Floyd and the decolonial fight George Floyd

Nduduzo Tshuma, Political Editor

THE death of George Floyd at the hands of a white police officer sparked widespread protests in the US and other countries over the racial abuse suffered by blacks but as they continued, morphed into an attack of the very symbols of years of black oppression.

On Sunday, demonstrators in Bristol, London, pulled down the statue of 17th century slave trader Edward Colston erected in 1895 before dragging it on the streets and threw it into the harbour.

That was not before one of the demonstrators knelt on the neck of Colston’s statue the same way former police officer Mr Derek Chauvin did on Floyd on May 25 leading to his death by asphyxiation and sparking the demonstrations.

Elsewhere, protesters in Belgium on Tuesday defaced the bust of former Belgian King Leopold II, accused of orchestrating the colonial genocide of 10 million Congolese people, in Ghent with red paint in what reports said symbolised blood and a message referring to Floyd’s death.

On Sunday, a crowd of demonstrators climbed on the statue of King Leopold II in Brussels, shouting “Murder! Murder!” while waving the flag of the Democratic Republic of Congo. Authorities in the port city of Antwerp yesterday removed the defaced statue of King Leopold II.

In the US confederate monuments across the country were either defaced or pulled down with authorities giving in on demands for their removal. Statues for other known violators of the people of colour like Philadelphia’s former mayor and police commissioner were pulled down.

The National Art Gallery of Zimbabwe in Bulawayo (NAGZ) director Mr Butholezwe Nyathi said the retaining of monuments depicting known violators of the black race in public spaces creates an impression that their activities are still valorised.

“If placed in a public space, it’s problematic but if you remove and place in a museum it’s a different matter so location also matters because if placed in a vantage position, it’s as if you are valorising what they stood for and its very problematic in the contemporary era where grievances are still perpetuated which is why in Bulawayo in 1980, when we attained Independence, the statue of Cecil John Rhodes was removed from Main Street (now Joshua Mqabuko Nkomo Street) and put at the museum,” said Mr Nyathi.

“The new political leadership appreciated that Rhodes, yes, is a fixture of our history but what does he represent to continue occupying that prime spot on Main Street which is why Joshua Nkomo now enjoys that vantage location. So, with any political transition, public memory making assumes the political character of the new order.”

The Zimbabwean Government has also renamed streets and prominent buildings after liberation luminaries and other notable members of society.

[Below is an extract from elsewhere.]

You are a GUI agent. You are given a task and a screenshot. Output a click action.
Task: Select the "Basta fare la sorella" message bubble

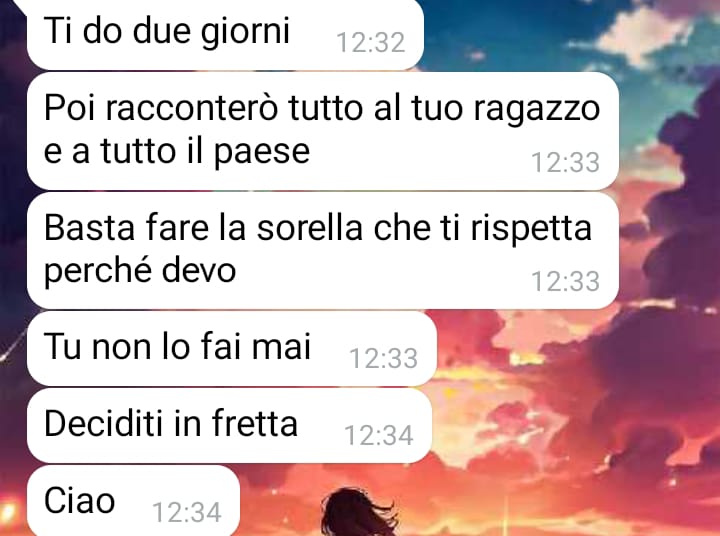tap(323, 251)
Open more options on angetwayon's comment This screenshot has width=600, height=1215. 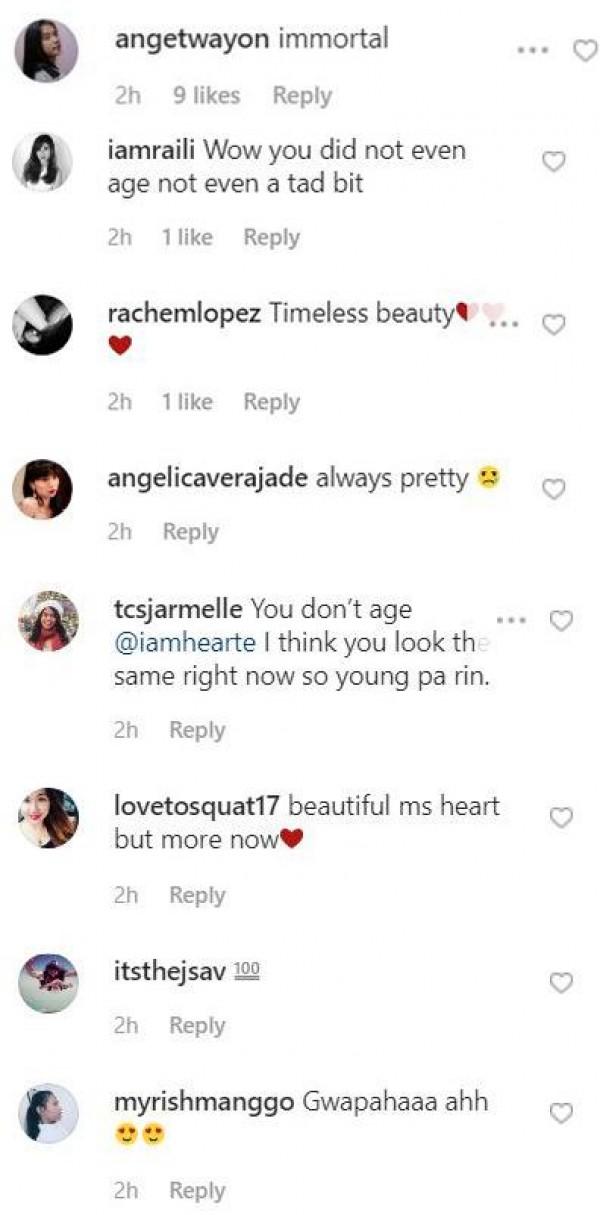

Mr Nyathi said what happened in Bristol in particular is historical precedence, Rhodes Must Fall goes for the institutions that represents characters they can’t now touch and attack in defiance of what they represent.

“It’s not surprising, it’s what we expect but of course it is just the public spectacle but the real stuff is with the institutional reform that is expected but what is within the immediate reach of the aggrieved people is brought down,” he said.

Political analyst Mr Richard Mahomva said the developments are testimony to the long-held anger against dehumanisation of blacks.

“The dismantling of these symbols of imperialism represents the unattended psychological restitutive path for humanising the dehumanised. In destroying the symbols of global tyranny, we are reclaiming the long vandalised memories of our being in the fringes of imperial marginalisation.

“The on-going global memory of Floyd by means of pulling down these statues is evident of the many centuries of the oppressed’s anger against imperialism, colonialism, apartheid and fascism,” said Mr Mahomva.

“Now Floyd’s shed innocent blood represents the cleansing of the world from the prejudices of imperialism. Floyd thus becomes a modern messiah. Floyd’s celebrated life through the demolitions of the symbols of the empire invites all the previously disenfranchised of the world to continuously fight for the creation of a new humanity.”

South Africa-based academic Mr Khanyile Mlotshwa said it was time to complete the process of decolonisation by getting rid of imperialist images in public spaces.

“The way the protests sparked by the arrogant murder of George Floyd has played out seemingly climaxing with a direct challenge on imperialism and coloniality seems to replicate the way the Rhodes Must Fall movement morphed into the Fees Must Fall, and later the Fallist movement, challenging the colonial curriculum.

“In the symbolism of taking down and vandalising statues, the current global pro-black lives matter protests are linked together by the desire to challenge the global imperialism. Global imperialism is anti-black. As Julius Malema said it yesterday that the BLM (Black Lives Matter) protests need support from Africa to upscale their intensity, the African continent has to join the protests in a significant way beyond Press statements by presidents,” said Mr Mlotshwa.

“It is time to confront imperialism and complete the project of decolonisation and the starting point is to rid our public spaces of all colonial images. Just as the university students started by taking down the statue of chief imperialist, Cecil John Rhodes at the University of Cape Town, inspiring a global movement that reached even Oxford University, Africa must seize the moment and show leadership.”